— Data to examine —

____

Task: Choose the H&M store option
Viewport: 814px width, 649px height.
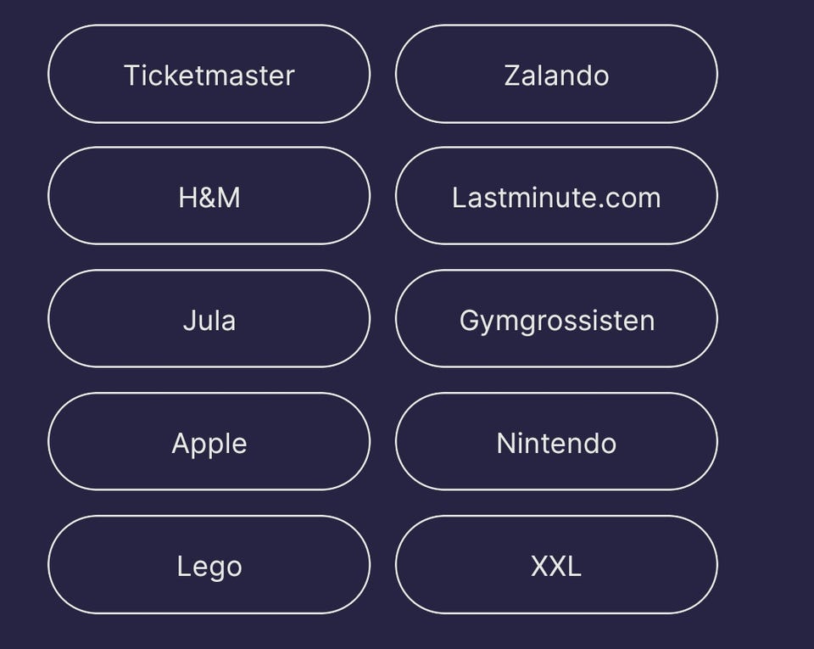Action: [209, 197]
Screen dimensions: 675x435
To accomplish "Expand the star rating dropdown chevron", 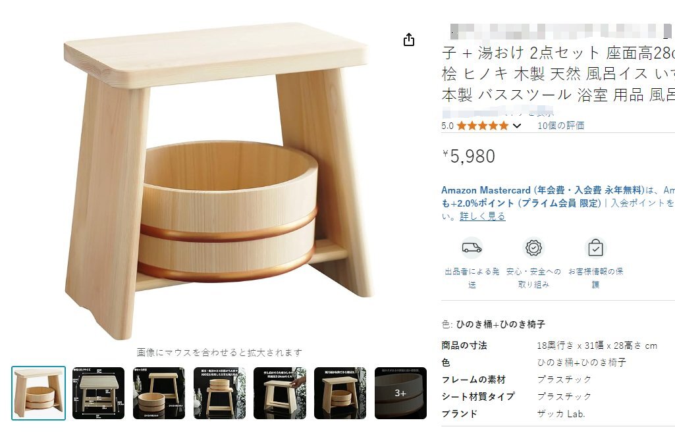I will click(x=517, y=126).
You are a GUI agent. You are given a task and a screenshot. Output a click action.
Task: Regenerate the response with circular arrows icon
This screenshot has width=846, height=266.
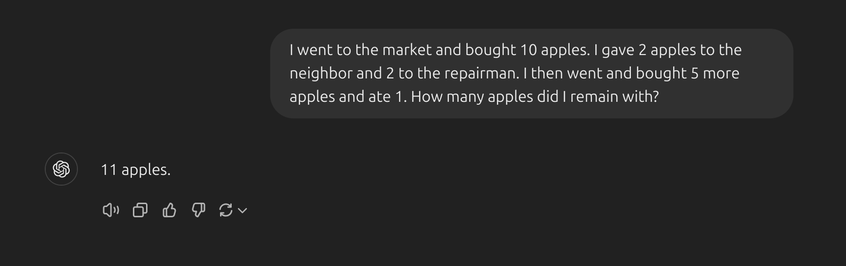pyautogui.click(x=226, y=210)
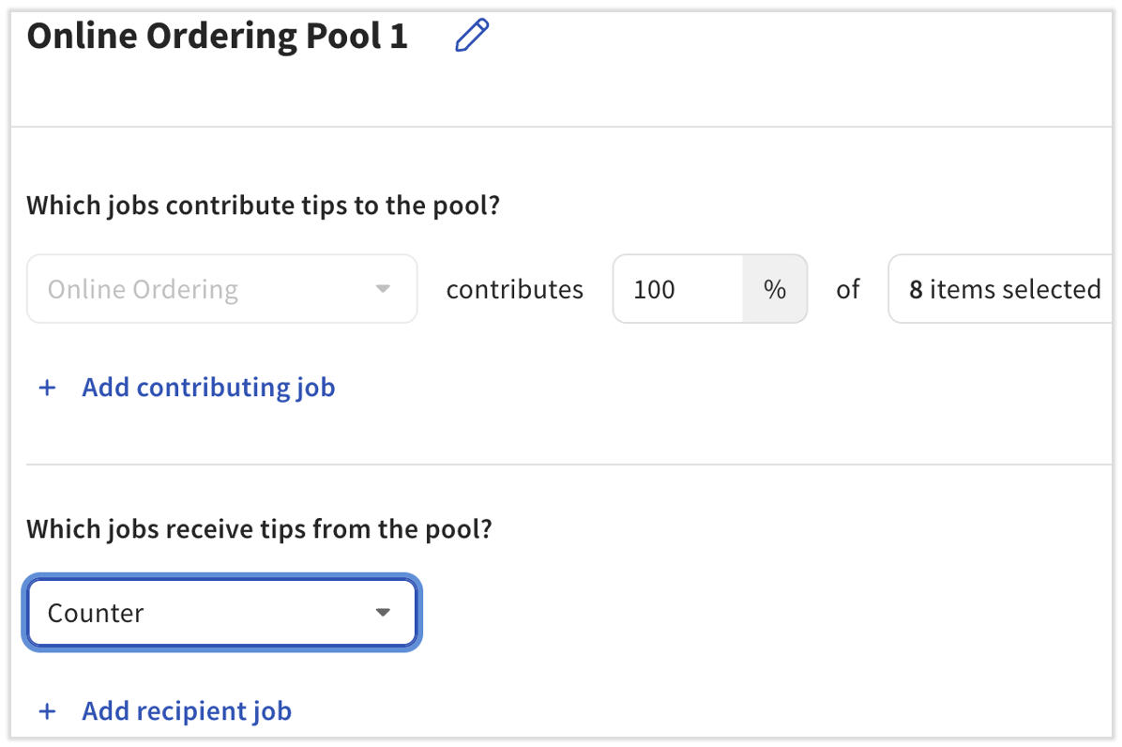Open the 8 items selected dropdown
Screen dimensions: 1122x747
coord(1002,289)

____

With every picture left out, print exactly the lines from the one containing "You are a GUI" through the final line of the material above.

— Solution —
You are a GUI agent. You are given a task and a screenshot. Output a click action.
Task: Regenerate the response with circular arrows icon
This screenshot has width=846, height=266.
pyautogui.click(x=226, y=210)
Open the 8 items selected dropdown
Screen dimensions: 1122x747
coord(1002,289)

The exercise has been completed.